Al hablar de protesta, lo primero que fácilmente llegará a la mente son micrófonos, discursos hashtags que movilizan las redes sociales. Sin embargo, la danza ha sido desde tiempos ancestrales, una herramienta poderosa para decir lo que muchas veces no podía pronunciarse en voz alta. En plazas, calles, teatros y espacios públicos, el movimiento se ha convertido en una forma de resistencia, identidad y denuncia colectiva.
El estilo hip hop, nacido en barrios marginados, convirtió el breakdance y el popping en lenguajes urbanos que hablaban de desigualdad, racismo y sobrevivencia. Lo que empezó como expresión cultural terminó siendo una forma de reclamar espacio, identidad y respeto. Dicha rama tuvo comienzo debido a la lucha por los derechos civiles.
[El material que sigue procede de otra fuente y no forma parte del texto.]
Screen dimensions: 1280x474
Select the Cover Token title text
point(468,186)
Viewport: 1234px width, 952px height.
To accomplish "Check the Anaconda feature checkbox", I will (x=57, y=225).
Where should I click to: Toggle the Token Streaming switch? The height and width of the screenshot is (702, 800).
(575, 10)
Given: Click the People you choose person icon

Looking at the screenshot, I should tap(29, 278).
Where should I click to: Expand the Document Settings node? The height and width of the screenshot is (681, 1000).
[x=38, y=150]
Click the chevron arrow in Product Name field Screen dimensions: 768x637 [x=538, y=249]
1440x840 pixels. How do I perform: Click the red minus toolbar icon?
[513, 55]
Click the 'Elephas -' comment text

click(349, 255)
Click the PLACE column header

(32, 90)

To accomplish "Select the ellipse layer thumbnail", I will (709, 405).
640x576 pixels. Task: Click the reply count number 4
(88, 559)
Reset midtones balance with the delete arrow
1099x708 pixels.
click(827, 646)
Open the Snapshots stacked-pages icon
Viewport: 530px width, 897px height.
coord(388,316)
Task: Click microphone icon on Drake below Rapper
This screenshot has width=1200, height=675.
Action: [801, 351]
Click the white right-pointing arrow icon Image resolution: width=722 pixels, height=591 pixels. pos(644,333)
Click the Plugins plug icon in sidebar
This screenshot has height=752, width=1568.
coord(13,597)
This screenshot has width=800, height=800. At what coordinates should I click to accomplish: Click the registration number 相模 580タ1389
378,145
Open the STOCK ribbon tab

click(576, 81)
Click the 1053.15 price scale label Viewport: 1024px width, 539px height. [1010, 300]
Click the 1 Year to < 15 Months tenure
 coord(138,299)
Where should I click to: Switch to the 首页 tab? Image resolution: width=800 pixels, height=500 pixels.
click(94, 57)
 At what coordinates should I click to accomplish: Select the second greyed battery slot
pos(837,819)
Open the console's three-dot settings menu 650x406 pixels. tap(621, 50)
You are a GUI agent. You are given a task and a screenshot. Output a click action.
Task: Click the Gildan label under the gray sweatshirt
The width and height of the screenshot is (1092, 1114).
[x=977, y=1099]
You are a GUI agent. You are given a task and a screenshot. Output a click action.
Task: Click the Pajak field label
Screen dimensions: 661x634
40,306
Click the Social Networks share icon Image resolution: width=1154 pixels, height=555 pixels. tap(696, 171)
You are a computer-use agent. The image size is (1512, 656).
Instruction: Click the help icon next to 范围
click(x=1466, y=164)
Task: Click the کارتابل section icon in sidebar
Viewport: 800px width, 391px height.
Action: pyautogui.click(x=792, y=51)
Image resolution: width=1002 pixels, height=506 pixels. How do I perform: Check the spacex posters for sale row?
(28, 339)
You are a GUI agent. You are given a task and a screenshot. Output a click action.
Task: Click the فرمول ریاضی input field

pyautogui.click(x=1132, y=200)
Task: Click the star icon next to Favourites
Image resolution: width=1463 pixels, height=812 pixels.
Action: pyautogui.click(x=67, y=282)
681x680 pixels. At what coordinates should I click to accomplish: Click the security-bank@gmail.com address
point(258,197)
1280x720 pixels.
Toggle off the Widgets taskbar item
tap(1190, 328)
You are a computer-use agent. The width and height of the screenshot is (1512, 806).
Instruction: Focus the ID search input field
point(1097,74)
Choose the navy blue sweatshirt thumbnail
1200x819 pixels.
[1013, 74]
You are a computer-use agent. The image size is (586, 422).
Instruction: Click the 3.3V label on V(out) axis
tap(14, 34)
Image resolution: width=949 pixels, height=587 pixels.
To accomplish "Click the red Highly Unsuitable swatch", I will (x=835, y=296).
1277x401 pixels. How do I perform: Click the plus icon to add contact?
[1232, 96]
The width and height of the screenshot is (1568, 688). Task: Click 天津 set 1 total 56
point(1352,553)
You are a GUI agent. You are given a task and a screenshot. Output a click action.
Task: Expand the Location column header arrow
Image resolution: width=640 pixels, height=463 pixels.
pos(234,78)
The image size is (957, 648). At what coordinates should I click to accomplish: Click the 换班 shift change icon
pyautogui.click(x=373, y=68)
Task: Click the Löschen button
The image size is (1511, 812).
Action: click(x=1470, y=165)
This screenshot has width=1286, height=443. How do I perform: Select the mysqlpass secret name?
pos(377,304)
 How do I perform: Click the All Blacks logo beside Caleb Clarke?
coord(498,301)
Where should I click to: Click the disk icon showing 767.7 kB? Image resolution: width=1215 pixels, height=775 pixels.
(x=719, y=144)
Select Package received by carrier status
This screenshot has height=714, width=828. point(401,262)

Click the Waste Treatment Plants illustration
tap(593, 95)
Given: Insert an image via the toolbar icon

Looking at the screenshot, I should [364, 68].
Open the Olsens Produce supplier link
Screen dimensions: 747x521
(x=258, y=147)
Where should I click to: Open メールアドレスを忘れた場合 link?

En América Latina, muchas danzas tradicionales han funcionado históricamente como actos de resistencia cultural. Ritmos afrodescendientes y bailes indígenas preservaron identidades que fueron perseguidas durante siglos. En cada paso se resguardaba la memoria, y en cada coreografía se defendía la existencia de un pueblo.
Hoy, en marchas feministas, protestas estudiantiles o manifestaciones por los derechos humanos, la danza sigue presente. Flashmobs, intervenciones urbanas y coreografías colectivas convierten el espacio público en escenario político. La danza no solo acompaña la protesta: la encarna.
Porque cuando las palabras no alcanzan, el cuerpo toma la voz. Y en ese lenguaje sin traducción, la danza demuestra que el arte también puede ser una forma contundente de exigir justicia, sin pelea, sin gritos, solamente un cuerpo que se mueve no solo al ritmo de una canción, sino de un problema que le hace vibrar en busquea de un cambio positivo para el mundo en el que habita.